Tucker tears into Don Lemon for playing ‘holy victim’ in Smollett saga: ‘We reward victims’

(Photo by Nuccio DiNuzzo/Getty Images)

Fox News host Tucker Carlson delved into the why behind the alleged actions of “Empire” star Jussie Smollett, who was charged Thursday for filing a false police report after he claimed he was attacked by two white Trump supporters.

In doing so, the “Tucker Carlson Tonight” namesake called out CNN’s Don Lemon for being a little too eager to share Smollett’s victimhood.

Carlson opened the segment by playing a clip of Chicago Police Supt. Eddie Johnson blasting Smollett.

“I’m left hanging my head and asking why,” Johnson said in a blistering statement. “Why would anyone, especially an African-American man, use the symbolism of a noose to make false accusations? How could you look at the hatred and suffering associated with that symbol and see an opportunity to manipulate that symbol to further his own public profile?”

 

Tucker would later point out that Lemon and Smollett know each other — Lemon did a cameo on “Empire” — as he played a clip of Lemon discussing his interactions with Smollett after the incident.

“Here’s Don Lemon over on CNN bragging how he texts his new pal Jussie every single day,” he said. “He has his cell number. That’s how close they are. Really tight!”

In the clip, Lemon said, “You can talk to me, because there aren’t a lot of us out there.”

“Here’s the translation,” Carlson offered. “‘Us’ means people who’ve been oppressed in the ways that Jussie Smollett has been oppressed. Lemon is letting you know that he’s in that group too. Yes, he’s a highly paid news anchor with his own TV show and yet, like Jussie Smollett, Don Lemon is a holy victim.”

(For what it’s worth, Smollett was reportedly set to earn $1.17 million this season.)

Carlson said that amid the “mad scramble over who is the victim,” the real victims in this case are Trump supporters and there are no apologies forthcoming.

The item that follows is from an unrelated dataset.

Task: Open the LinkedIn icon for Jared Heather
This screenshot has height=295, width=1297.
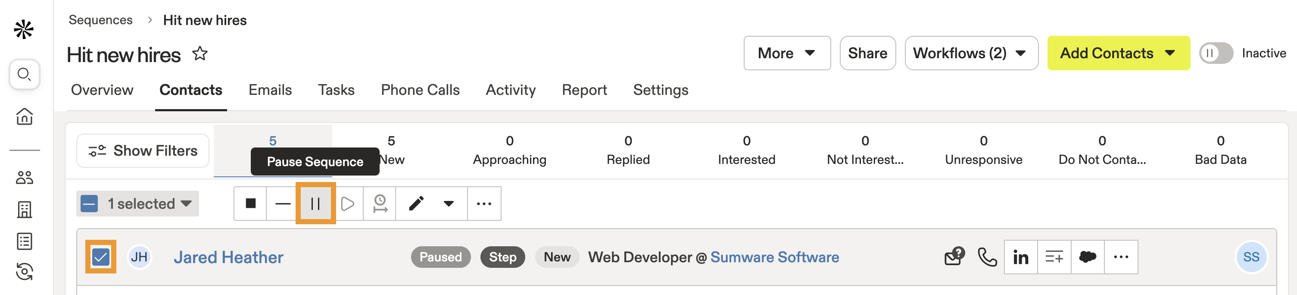Action: [x=1021, y=257]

“An entire group of people did get slandered by this hoax,” he said. “Regular people from outside the coastal cities. People with the wrong political beliefs and the wrong skin color. Smollett and his many defenders savagely attacked these people and are not apologizing for doing it.”

Attacks Lemon would like to keep up, according to Carlson, because it “allows him to feel oppressed.”

“That is why, when Smollett was finally caught, Lemon reacted in a very puzzling way,” he said. “He didn’t seem especially concerned that his buddy had lied to further divide the country, to hurt America, which he did. No, that wasn’t the real. The real problem, according to Don Lemon, is that Smollett’s arrest might discredit the cult of victimhood.”

As for Smollett motivations, Carlson said “in modern America victimhood is power,” so faking a hate crime was little more than an “entrepreneurial move.”

“Well, the short answer appears to be he wanted a raise at work and he thought this would get him that,” he said. “The broader answer, the one that we should all think about, meditate on is that Smollett was simply responding to the incentives that American society has created for him. Smollett pretended to be a victim because we reward victims, we’ve decided that it’s more heroic to suffer than it is to achieve. That’s the message of our culture, our politics, our workplaces. Jussie Smollett was simply doing his best to get ahead according to the rules that others made.”